BTW: klipper also shut down the mcu if something is wrong with temperatures.

oliver-eifler avatar Sep 06 '22 20:09 oliver-eifler

Okay, you're right about that and the user should intervene immediately for safety, but what if the problem is just because of an airflow around or because of the geometry of the part cooling fan airflow hits the part and returns to cool the nozzle? Such a situation can be easily resolved and the print can continue. I'm not saying that there are no security measures, but instead of halting, all heating outputs can be turned off and the printer can be put on standby. If the problem seems unresolvable, then the user can turn off or reset the printer.

Thats what Adaptive Fan Slowing resolves. If the part cooler is overpowering the heater on bridging etc, enabling this and increasing the hysteresis window (The default values are too tight for it to function well) will allow the firmware to prevent the error altogether by throttling the part cooling fan. The right path is to catch and prevent errors before they occur if its within the systems control. Then if it still occurs, screaming halt is much better than the 1 in a million printer burned down my house...

https://fortune.com/2022/06/09/alibaba-sued-for-selling-a-3d-printer-that-caused-a-fire-that-killed-a-man/

InsanityAutomation avatar Sep 06 '22 20:09 InsanityAutomation

@fsadak I get what youre saying, and what you want is to change some values in the firmware or settings like:

  • check your PID tune

  • change the hysteresis

  • disable #define THERMAL_PROTECTION_HOTENDS (highly NOT recommended!!!)

  • and for the best solution, get a better fan shroud. I have a dual cooling fan shroud with better part cooling fan ducts at my thingiverse.
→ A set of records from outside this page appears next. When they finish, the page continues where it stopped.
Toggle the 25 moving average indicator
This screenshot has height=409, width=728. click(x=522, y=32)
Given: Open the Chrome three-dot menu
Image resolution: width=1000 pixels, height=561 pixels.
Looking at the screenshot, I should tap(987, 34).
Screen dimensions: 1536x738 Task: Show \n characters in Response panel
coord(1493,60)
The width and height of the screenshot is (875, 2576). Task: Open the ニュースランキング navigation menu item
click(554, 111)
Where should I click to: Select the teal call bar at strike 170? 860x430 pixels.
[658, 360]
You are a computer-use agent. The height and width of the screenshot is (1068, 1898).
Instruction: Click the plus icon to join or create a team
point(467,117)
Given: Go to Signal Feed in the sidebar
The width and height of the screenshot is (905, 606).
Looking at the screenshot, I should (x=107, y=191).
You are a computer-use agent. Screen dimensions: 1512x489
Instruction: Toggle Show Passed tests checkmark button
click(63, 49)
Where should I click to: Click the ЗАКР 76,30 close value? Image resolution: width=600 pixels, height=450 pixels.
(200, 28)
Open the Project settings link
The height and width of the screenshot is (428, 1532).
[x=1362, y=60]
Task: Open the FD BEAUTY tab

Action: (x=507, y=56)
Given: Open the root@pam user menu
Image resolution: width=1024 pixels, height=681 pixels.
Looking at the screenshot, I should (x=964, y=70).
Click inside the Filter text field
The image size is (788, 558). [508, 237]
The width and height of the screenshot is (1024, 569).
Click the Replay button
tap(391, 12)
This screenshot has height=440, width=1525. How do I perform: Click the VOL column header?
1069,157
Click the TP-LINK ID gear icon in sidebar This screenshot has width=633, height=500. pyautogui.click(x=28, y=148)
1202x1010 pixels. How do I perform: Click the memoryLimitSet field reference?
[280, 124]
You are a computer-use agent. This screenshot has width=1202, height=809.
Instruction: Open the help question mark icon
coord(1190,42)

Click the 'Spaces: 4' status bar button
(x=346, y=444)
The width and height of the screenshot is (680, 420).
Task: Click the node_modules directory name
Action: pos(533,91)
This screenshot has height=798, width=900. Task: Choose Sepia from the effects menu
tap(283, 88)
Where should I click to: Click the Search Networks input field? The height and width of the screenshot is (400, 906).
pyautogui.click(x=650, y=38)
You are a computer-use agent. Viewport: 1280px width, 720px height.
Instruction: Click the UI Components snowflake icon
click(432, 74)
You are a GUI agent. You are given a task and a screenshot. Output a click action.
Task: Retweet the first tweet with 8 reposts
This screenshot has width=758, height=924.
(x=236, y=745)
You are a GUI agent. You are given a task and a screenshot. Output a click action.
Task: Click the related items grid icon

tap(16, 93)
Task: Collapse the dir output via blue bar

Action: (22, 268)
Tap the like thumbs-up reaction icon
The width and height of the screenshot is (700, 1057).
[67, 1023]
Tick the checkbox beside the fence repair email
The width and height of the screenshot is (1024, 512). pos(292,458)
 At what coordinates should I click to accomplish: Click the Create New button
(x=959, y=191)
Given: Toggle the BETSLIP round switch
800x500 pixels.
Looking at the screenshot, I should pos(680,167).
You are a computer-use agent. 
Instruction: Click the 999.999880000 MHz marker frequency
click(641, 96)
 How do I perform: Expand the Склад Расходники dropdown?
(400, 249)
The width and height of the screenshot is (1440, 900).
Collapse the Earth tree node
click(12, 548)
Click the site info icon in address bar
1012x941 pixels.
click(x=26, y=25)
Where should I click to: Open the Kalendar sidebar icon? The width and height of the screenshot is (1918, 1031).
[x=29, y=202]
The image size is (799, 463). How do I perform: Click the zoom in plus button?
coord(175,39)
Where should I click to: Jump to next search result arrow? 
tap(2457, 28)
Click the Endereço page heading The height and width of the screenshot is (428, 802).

  • or get a better heater like 50w + and a cartridge style thermistor like HT-NTC100k

classicrocker883 avatar Sep 12 '22 06:09 classicrocker883

I completely agree that you can't be too safe. Better to have many false alerts (and some failed prints) and a single prevention of overheating, than to risk a fire (or at least hardware damage).

Turning off the thermal protection is a bad idea, instead it's better to increase THERMAL_PROTECTION_PERIOD and THERMAL_PROTECTION_HYSTERESIS, but not too much. On my printer, I have ADAPTIVE_FAN_SLOWING on, just in case.

For safety (and print quality), it's the best to adjust the hardware and room conditions (temperature, airflow, etc.) in such a way that temperature fluctuations caused by airflow are minimal and leave the default settings, so if thermistor readings happen to be incorrect, the firmware would be able to detect it more quickly, thus lowering fire risk.

Power Loss Recovery can be used to try to save the print after halting (although maybe not for materials that require high bed temperature, as they would pop off the surface when cooled).


Such a flawed machine should be scrapped immediately.

These kind of replies really aren't helpful. (A machine is flawed beyond any hope of using if it has a non-optimal fan shroud?)

Also, here is one example: When testing a newly built or upgraded printer, one may want to print something and watch it until it finishes to see if everything is set properly. If temperature fluctuations are above acceptable, but still safe, it may be better to let the printer continue printing to learn more. To make this possible, thermal protection can be turned off, which wouldn't be a good idea even for testing (especially if an untested printer is left unattended even for a short time). What @fsadak suggested – pause instead of halting – could be used in this case (and other possible uses), which would give insight when the thermal protection would activate (and still save the day if a heating problem does occur) while letting you continue the print. After testing and adjusting the printer, this would be turned off just in case.

Besides, Marlin doesn't prevent an average user from turning off thermal protection, so having a setting to pause instead of reseting in case of thermal protection (which would be, of course, by default turned off and would have a proper explanation and warning) wouldn't make Marlin any less safe than it is now, so the arguments that are absolutely against it whatsoever are off.

I would add that it may not be important enough to spend time to implement and thoroughly test it (if nobody actually needs it), so that could be the reason to reject the proposal.